◆ Exercise directions ◆
State how many of the lines below contain the string "arrow". Treat uppercase and lowercase as different, and reply with the number alone.
%%
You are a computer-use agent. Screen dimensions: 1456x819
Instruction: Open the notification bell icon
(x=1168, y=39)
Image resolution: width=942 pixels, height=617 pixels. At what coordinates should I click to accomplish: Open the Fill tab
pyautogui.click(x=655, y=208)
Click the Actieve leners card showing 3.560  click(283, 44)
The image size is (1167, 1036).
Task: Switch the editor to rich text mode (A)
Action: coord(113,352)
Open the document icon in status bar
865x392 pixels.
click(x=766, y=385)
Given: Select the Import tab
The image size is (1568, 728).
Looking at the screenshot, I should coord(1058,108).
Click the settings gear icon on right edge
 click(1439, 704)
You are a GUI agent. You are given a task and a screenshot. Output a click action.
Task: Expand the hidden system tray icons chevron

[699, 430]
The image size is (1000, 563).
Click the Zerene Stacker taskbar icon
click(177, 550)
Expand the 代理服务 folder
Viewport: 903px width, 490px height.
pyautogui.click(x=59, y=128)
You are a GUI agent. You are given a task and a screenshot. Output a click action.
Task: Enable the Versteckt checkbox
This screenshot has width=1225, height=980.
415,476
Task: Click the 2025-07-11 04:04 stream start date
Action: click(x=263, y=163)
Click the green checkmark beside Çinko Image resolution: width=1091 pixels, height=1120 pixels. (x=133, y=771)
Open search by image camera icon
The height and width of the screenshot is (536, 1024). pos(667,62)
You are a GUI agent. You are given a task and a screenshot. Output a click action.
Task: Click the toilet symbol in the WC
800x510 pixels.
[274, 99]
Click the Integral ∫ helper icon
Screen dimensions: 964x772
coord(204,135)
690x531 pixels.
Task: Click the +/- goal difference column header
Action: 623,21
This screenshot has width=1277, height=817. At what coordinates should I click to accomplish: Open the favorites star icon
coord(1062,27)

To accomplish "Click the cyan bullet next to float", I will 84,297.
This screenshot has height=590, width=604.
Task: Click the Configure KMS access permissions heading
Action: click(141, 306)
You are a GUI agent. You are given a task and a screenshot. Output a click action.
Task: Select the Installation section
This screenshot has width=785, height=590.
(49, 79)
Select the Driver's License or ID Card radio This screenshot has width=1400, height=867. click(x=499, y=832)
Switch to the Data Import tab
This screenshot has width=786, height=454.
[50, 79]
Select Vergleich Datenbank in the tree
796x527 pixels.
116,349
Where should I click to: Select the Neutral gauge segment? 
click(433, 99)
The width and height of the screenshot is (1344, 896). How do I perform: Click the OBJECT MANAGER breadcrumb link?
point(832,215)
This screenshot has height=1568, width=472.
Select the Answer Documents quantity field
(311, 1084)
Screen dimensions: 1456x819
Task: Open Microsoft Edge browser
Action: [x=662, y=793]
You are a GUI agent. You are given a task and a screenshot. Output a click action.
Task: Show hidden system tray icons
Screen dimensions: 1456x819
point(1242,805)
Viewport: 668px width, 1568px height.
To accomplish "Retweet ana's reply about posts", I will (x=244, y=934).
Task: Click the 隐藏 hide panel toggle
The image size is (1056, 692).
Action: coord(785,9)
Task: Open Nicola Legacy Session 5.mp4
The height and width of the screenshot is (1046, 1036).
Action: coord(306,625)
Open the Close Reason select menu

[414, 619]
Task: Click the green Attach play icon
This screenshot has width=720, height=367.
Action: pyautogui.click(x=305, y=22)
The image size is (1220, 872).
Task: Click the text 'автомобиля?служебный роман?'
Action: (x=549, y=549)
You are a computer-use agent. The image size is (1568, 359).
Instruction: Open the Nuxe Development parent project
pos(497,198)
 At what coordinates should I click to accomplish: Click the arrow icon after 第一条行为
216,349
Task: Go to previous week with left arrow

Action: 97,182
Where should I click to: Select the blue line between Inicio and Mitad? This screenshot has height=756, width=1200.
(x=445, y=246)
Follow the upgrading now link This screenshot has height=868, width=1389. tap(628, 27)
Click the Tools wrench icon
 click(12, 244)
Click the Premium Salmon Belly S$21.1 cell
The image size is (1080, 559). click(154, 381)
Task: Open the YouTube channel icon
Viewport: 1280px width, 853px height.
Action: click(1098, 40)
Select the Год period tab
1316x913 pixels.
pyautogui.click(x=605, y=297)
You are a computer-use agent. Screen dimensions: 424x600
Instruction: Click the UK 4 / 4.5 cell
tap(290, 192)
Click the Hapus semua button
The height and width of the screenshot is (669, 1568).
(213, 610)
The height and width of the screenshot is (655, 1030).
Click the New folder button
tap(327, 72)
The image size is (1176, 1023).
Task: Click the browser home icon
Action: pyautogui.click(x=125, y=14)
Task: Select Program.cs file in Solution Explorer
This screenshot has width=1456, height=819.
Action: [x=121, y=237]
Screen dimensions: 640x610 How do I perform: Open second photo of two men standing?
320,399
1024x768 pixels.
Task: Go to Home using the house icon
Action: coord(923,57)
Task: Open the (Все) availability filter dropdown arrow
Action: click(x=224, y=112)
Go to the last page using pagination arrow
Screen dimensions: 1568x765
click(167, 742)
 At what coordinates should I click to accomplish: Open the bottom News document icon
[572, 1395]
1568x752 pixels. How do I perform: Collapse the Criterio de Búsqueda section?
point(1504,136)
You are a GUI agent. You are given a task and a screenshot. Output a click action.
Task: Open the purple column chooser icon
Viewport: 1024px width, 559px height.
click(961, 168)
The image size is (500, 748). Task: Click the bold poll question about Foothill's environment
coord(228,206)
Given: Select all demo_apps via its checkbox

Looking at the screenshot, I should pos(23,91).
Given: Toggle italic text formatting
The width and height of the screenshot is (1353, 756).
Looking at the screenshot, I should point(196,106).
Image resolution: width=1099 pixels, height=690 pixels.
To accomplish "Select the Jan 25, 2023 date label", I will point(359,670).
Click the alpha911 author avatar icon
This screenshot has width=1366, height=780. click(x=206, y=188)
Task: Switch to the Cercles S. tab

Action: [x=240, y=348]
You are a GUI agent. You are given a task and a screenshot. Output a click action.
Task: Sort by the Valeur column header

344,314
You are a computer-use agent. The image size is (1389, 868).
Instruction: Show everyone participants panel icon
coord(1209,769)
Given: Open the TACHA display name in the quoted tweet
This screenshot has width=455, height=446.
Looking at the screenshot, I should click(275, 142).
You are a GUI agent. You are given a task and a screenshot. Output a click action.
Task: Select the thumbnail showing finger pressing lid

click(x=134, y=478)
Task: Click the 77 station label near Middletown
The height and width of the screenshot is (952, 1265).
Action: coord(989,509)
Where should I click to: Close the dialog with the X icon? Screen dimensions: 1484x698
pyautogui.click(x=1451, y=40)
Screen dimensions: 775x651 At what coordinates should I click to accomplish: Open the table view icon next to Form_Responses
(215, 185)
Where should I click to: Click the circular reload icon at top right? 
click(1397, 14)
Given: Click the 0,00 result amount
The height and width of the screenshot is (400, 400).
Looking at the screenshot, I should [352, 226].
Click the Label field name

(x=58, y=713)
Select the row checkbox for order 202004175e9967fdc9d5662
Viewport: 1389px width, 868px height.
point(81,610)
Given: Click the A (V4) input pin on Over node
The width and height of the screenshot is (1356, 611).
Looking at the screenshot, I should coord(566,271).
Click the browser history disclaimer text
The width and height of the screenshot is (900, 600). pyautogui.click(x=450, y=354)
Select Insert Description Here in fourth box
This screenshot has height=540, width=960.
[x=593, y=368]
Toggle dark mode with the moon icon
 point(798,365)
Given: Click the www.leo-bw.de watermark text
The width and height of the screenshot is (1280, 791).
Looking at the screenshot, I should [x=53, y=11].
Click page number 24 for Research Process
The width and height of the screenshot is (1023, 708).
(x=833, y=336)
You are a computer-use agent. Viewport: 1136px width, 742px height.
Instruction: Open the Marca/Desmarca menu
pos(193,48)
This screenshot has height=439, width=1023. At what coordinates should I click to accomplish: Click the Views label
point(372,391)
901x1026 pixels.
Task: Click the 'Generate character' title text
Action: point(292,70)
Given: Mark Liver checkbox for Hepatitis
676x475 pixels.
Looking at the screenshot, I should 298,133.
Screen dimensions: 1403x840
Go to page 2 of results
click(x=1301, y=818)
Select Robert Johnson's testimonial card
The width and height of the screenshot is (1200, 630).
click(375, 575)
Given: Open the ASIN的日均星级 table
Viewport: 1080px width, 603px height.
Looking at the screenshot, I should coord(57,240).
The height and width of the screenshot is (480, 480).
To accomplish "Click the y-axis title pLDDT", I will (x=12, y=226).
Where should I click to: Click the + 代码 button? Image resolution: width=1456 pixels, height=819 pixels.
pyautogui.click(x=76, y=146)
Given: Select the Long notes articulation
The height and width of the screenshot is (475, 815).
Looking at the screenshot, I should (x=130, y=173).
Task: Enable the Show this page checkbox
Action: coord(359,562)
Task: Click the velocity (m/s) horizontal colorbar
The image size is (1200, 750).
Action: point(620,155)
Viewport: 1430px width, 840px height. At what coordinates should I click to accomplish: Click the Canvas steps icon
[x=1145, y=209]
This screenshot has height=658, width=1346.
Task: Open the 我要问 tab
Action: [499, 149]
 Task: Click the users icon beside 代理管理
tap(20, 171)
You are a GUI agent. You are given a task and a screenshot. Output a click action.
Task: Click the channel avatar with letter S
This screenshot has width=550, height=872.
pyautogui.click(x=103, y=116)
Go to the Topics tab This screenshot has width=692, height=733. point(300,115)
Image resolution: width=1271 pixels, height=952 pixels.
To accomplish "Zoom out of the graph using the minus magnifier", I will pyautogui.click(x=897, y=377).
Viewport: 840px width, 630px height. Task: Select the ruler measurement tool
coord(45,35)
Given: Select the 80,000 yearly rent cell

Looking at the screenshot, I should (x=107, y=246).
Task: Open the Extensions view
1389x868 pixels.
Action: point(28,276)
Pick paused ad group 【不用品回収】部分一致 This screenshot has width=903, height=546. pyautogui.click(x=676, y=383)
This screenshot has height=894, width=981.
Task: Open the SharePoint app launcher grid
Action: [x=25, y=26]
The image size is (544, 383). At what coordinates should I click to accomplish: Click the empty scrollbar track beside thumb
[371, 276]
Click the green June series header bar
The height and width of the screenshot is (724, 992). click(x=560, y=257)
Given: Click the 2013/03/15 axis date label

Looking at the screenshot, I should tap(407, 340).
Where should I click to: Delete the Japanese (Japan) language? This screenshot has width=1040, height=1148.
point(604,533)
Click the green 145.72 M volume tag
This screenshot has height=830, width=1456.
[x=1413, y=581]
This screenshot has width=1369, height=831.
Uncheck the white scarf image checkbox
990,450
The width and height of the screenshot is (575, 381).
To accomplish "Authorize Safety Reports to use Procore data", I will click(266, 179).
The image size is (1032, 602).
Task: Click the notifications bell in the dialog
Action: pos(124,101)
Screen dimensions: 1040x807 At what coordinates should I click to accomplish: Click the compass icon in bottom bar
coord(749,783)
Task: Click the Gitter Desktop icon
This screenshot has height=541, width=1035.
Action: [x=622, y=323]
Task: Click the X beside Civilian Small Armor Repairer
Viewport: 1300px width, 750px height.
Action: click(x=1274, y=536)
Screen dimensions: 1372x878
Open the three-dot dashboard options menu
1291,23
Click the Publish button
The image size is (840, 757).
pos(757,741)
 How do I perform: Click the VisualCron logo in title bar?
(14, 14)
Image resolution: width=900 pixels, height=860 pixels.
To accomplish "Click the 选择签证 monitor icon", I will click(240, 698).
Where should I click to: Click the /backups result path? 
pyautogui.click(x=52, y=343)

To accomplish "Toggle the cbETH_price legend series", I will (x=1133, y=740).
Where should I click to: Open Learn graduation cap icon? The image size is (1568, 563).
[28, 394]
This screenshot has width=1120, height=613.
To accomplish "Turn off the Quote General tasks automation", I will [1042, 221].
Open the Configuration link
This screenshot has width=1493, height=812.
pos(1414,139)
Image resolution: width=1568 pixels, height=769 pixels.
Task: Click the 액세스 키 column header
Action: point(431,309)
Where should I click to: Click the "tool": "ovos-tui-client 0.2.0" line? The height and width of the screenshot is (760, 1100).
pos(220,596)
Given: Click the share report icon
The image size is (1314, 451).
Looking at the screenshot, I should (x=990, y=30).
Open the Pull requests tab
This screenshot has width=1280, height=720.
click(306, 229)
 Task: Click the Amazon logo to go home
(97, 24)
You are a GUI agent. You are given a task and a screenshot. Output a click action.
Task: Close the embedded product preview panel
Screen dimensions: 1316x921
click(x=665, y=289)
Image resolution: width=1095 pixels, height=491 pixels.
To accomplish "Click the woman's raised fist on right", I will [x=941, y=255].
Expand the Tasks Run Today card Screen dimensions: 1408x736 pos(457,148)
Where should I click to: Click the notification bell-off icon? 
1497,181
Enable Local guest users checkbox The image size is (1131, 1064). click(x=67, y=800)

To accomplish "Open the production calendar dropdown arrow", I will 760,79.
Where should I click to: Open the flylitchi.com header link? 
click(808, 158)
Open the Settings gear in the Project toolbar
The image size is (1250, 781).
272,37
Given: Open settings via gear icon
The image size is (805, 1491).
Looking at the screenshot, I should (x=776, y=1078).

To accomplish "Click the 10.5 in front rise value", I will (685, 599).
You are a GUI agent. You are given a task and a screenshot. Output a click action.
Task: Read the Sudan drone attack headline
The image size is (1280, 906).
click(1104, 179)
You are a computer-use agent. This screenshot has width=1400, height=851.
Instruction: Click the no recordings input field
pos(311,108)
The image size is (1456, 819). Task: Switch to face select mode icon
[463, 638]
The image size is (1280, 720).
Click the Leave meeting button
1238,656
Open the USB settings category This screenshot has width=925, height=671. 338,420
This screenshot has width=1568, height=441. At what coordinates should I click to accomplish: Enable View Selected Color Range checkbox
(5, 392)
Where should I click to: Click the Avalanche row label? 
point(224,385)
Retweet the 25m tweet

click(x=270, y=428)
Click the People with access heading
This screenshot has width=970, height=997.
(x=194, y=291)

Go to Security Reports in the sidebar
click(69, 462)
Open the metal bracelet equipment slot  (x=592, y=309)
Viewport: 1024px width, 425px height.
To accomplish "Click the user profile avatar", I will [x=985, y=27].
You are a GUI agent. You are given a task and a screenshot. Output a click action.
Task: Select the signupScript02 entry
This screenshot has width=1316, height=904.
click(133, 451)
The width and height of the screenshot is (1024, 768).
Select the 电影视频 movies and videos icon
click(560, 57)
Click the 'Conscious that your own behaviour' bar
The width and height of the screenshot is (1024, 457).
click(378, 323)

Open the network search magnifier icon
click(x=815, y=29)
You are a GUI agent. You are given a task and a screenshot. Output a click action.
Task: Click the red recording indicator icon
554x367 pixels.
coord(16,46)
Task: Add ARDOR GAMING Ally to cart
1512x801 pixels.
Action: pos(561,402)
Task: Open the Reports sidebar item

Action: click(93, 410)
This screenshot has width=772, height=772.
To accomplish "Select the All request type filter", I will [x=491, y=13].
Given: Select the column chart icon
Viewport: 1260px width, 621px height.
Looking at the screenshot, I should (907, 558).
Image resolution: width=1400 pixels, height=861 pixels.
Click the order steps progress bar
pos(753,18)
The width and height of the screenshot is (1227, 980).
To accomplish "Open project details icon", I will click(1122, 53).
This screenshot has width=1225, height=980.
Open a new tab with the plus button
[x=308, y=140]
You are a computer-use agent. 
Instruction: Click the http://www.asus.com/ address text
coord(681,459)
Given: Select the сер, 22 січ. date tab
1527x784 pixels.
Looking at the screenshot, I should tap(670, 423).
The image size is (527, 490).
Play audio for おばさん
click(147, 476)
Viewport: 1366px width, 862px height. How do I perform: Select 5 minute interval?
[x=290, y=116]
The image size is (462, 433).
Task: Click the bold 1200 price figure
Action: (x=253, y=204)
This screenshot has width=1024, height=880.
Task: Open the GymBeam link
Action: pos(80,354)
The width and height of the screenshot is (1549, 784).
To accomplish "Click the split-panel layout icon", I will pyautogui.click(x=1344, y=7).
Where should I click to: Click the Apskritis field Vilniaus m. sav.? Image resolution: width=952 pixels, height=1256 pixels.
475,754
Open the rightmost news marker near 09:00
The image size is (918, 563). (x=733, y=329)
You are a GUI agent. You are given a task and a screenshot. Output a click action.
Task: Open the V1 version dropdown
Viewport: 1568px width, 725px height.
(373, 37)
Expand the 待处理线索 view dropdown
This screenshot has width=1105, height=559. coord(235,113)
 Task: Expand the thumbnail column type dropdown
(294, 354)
%%
◆ Task output ◆
5